First, most of the data that is available only dates back to 1940, and the NFL and the Redskins were founded in 1920 and 1932 respectively. However, I don't think that much if any of these rankings will be affected by this, because almost all of the Redskins data is available, and because of the fact that teams did not pass nearly as much in the 20s and 30s as they do today. There still may be a few gaps, but for simplicity's sake, and for the purposes of this article, I will just say "all-time", instead of "since 1940 and most likely all-time".*
I also need to point out that I did not have a way to sort the yards-per-attempt data, so I only calculated it for the worst 516 defenses in terms of total passing yards allowed.** Why 516, you ask? Well, because that is where the 2014 Redskins rank as of today. I also feel that using 500-plus of the worst passing defenses, according to their passing yardage allowed totals, provides for a more than adequate sample size. So without further ado, here's how the 2014 Redskins passing defense stands.
|2014 Redskins Pass Defense||Completions||Comp %||Pass Yards||Y/A||TD||INT|
|Current NFL Rank||5th||26th||17th||29th||31st||31st|
|Projected Franchise Rank||7th Worst
||Worst||5th Worst||9th Worst||2nd Worst||Worst|
|Projected All-Time NFL Rank *
||134th Worst||33rd Worst **
||11th worst||9th Worst|
See what I mean about the state of the passing defense being worse than everyone thought? If they continue to perform at this abysmal pace, then the 2014 Redskins will rank in the bottom ten in franchise history for each of these categories. They are on pace to force the fewest interceptions and allow the highest completion percentage in franchise history.
Washington is also projected to post bottom-50 NFL marks in completion percentage allowed, yards per attempt allowed, passing touchdowns allowed and interceptions. Their touchdown and interception totals would both rank among the dozen worst in league history.
This pass defense is not just bad, it's historically bad. The poor secondary might be the primary reason for this, but it's not the only one. Everyone on the defense needs to take responsibility when the product that they are putting out there is this pathetic. The defensive linemen and linebackers either cover receivers or rush the quarterback on every play too, so they need to share some of the blame. Also, I understand that the talent just isn't there for Jim Haslett and company to work with; but again, you just simply cannot be let off the hook if you have any association with the performance of this group, and these are the people (the coaches) that are ultimately charged with the performance of the defensive units and the defense as a whole.
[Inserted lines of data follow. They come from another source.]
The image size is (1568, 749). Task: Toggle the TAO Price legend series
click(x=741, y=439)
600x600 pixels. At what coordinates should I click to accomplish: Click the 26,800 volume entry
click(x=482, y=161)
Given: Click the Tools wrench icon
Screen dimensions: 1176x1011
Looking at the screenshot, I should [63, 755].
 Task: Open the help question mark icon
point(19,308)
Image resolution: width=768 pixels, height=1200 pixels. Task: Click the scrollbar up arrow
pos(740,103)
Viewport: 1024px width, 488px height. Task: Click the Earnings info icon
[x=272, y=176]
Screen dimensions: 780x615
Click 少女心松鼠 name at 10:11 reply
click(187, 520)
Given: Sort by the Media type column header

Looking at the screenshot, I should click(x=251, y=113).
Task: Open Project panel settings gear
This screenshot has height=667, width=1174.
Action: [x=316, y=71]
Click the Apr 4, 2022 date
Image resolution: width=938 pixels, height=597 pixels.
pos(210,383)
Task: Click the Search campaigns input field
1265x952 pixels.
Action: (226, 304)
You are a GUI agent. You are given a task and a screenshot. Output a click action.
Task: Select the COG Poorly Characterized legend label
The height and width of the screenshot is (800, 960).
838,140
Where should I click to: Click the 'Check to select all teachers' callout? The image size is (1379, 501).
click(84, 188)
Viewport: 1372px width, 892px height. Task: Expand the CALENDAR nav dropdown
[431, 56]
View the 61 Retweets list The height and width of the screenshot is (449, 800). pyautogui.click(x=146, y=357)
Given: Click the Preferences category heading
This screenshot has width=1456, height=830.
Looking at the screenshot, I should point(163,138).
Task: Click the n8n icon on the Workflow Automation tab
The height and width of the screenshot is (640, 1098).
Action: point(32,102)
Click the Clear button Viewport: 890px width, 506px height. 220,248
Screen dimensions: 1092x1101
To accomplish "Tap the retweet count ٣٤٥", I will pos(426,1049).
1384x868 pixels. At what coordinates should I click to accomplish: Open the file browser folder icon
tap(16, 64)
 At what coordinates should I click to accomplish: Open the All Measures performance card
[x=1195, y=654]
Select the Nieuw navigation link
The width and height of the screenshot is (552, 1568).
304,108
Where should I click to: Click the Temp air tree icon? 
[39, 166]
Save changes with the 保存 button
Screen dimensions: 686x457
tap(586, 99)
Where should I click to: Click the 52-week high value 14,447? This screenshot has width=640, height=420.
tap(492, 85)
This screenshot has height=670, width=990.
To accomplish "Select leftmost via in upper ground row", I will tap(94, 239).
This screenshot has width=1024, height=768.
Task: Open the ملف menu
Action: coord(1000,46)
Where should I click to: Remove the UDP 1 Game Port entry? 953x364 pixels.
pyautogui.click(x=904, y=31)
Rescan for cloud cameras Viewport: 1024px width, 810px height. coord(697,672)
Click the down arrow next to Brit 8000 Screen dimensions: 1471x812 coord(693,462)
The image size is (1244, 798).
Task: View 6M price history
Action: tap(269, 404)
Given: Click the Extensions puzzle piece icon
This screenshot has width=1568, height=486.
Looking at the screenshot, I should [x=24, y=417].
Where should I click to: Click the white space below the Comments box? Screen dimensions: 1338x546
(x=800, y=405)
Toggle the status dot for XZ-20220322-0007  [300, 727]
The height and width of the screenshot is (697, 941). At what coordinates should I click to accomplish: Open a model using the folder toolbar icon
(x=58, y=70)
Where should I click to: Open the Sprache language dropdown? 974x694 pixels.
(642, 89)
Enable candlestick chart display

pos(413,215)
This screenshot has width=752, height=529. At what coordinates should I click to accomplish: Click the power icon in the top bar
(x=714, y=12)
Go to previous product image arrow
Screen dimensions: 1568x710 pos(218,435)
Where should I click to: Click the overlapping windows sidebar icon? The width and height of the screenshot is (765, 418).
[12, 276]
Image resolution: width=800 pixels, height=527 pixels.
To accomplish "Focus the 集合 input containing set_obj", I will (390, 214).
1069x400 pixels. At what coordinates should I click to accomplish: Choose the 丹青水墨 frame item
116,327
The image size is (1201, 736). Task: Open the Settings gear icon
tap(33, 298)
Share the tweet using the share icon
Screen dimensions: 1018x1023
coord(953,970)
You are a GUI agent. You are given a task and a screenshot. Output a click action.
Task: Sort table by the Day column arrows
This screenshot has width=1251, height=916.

Maybe things will change in the final two weeks of the season, and the passing defense will narrowly avoid being ranked so poorly in the vast annals of NFL and Washington Redskins' history. Maybe, but it will not be easy with Chip Kelly's high powered offense and the Cowboys ultra-efficient passing attack coming to FedEx Field to close out the season. Only time will tell, but I won't be holding my breath, nor should you.
61 Snaps were run against the Defense
39 Passing Snaps (64%)
22 Rushing Snaps (36%)
- The Giants took their 61 snaps against the Redskins' defense over the course of 11 drives. New York finished off four of those drives with scores (two field goals and two touchdowns), three of which came in the second half. The Washington defense did cause one turnover on downs, when Ryan Clark tackled Odell Beckham short of the line to gain on a questionable fourth down sweep call.
- Seven penalties (four accepted) were called against the defense for 70 yards. Bashaud Breeland committed both a defensive holding and a taunting penalty on the same play; both of which could not be accepted, so the 15-yard personal foul was chosen by the Giants. David Amerson's illegal hands to face penalty was declined in favor of an Odell Beckham touchdown and a 12-men on the field call was turned down to allow for a 21-yard Odell Beckham gain. The Redskins basically couldn't stop Beckham even when they were cheating.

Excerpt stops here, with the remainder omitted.